1. DI GEDUNG RESTO
Telapak tangan kasar penuh bekas luka bakar itu kembali melipat pergelangan baju putihnya. Tak lama gulungan itu kembali ia ulur. Lalu melipatnya lagi dan mengulurkannya kembali. Menyisakan kerutan tak enak dipandang. Seperti bekas-bekas lipatan di hatinya yang kini coba ia kikis habis.

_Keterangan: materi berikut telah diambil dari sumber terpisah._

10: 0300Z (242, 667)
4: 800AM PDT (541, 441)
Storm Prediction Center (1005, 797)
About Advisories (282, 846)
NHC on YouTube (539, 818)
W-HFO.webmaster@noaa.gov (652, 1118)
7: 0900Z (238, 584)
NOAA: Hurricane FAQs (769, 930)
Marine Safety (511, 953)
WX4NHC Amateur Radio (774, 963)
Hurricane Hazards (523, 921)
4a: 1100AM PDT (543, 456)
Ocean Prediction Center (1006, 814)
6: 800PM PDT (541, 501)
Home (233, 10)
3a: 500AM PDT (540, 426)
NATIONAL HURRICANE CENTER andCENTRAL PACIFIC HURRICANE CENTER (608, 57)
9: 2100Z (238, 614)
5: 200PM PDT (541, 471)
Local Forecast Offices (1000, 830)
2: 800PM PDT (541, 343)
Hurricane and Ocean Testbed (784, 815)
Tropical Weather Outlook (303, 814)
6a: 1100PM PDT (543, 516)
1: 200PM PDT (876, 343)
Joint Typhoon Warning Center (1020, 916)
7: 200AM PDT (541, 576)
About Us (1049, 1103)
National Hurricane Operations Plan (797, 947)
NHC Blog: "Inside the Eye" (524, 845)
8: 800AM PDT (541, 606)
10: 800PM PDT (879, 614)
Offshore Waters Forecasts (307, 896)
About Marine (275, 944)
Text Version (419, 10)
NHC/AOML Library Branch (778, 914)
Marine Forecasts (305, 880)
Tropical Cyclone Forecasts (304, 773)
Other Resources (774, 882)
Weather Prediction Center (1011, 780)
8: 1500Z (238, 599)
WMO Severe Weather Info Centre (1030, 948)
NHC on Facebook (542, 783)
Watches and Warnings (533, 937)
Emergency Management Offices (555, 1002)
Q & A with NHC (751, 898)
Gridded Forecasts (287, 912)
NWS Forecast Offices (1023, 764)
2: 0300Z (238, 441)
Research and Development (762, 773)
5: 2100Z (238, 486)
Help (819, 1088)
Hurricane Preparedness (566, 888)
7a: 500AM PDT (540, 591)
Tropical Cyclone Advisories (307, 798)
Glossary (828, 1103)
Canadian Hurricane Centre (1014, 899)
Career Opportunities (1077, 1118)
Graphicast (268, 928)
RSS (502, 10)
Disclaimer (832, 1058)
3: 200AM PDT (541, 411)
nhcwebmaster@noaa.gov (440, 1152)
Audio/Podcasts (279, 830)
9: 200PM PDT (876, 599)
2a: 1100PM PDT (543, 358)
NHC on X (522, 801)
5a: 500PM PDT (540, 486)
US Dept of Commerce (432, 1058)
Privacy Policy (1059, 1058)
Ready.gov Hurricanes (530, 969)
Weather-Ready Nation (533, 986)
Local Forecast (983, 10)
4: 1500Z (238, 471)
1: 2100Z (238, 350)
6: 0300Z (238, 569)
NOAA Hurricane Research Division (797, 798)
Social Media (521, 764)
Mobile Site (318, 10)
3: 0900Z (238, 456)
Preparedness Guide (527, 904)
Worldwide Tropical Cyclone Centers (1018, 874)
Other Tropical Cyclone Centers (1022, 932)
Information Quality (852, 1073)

Elaksi mendaratkan tubuhnya ke kursi tampa sandaran. Yang memang disediakan untuknya di belakang meja masak. Ia tegakkan tulang punggung sembari menarik napas panjang. Lalu seketika kembali lunglai seperti kehilangan tulang belakang. Benih-benih keringat tak henti tumbuh meski di luar turun hujan.
“Huff!” gumamnya membuat waktu cepat berjalan.

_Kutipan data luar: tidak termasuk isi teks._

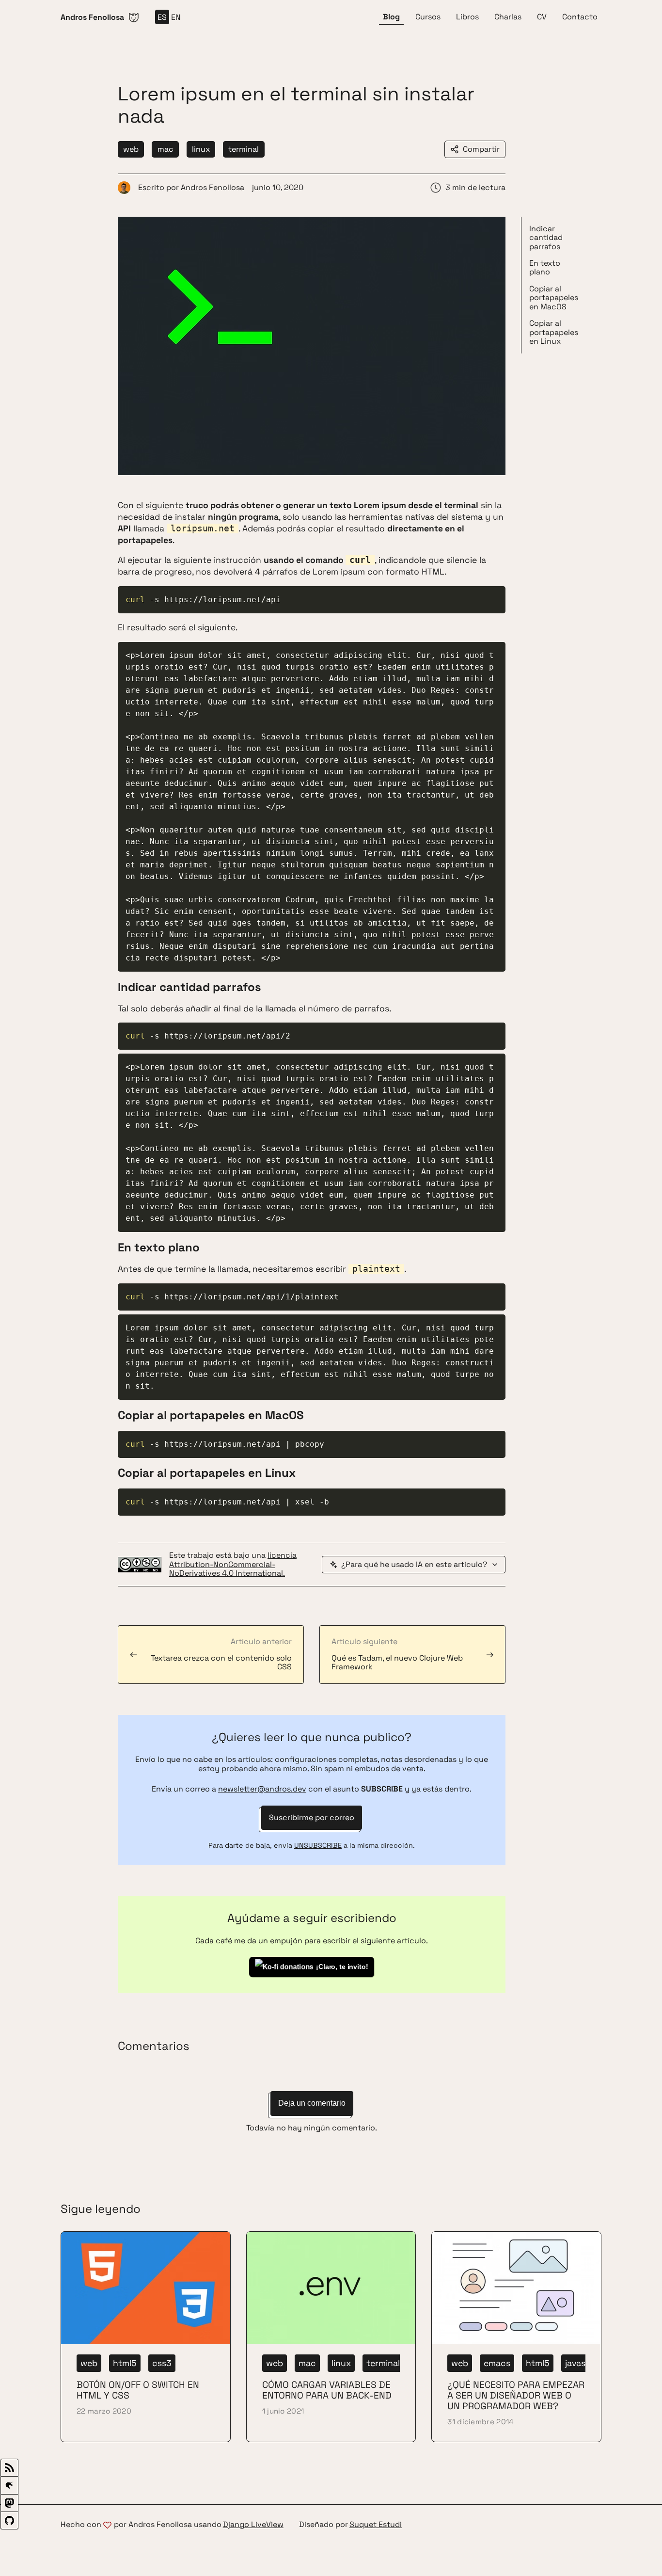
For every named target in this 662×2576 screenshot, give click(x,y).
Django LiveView (253, 2524)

Gadis itu mengalihkan perhatian pada tamu-tamu yang berdatangan. Sebagian memilih meja di tengah ruangan. Yang lain memilih balkon yang hanya berbatas pagar bambu dengan jurang terjal ngarai Sianok. Beberapa tamu memilih duduk di meja bar lantas memesan minuman yang mereka minati sambil menikmati alunan musik mengalun lembut.

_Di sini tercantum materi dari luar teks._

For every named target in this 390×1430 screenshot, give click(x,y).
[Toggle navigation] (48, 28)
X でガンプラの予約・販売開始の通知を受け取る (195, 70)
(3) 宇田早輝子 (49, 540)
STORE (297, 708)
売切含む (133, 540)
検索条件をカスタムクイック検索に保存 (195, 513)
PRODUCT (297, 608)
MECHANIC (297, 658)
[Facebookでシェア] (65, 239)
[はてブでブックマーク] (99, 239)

Sesuai kesepakatan, Elaksi tak boleh melakukan apapun sebelum diberi aba-aba. Ia hanya akan jadi penonton tingkah-polah tamu restoran. Tak ubahnya seperti sepotong es krim yang didiamkan dalam panci panas. Hanya menunggu waktu saja sebelum dirinya lenyap.
“Ayolah, Elaksi!” ujarnya lirih menghentakkan kaki ke lantai keramik putih.
Hentakkan itu membuat batang punggungnya tegak sesaat. Namun begitu mata bulatnya bersirobok dengan perempuan cantik itu, Elaksi kembali terpuruk ke dalam ruang sempit yang gelap. Rongga dadanya sesak. Ia hentakkan kakinya keras ke lantai putih. Mencoba melenyapkan diri sebelum terlampau jauh, tapi gagal.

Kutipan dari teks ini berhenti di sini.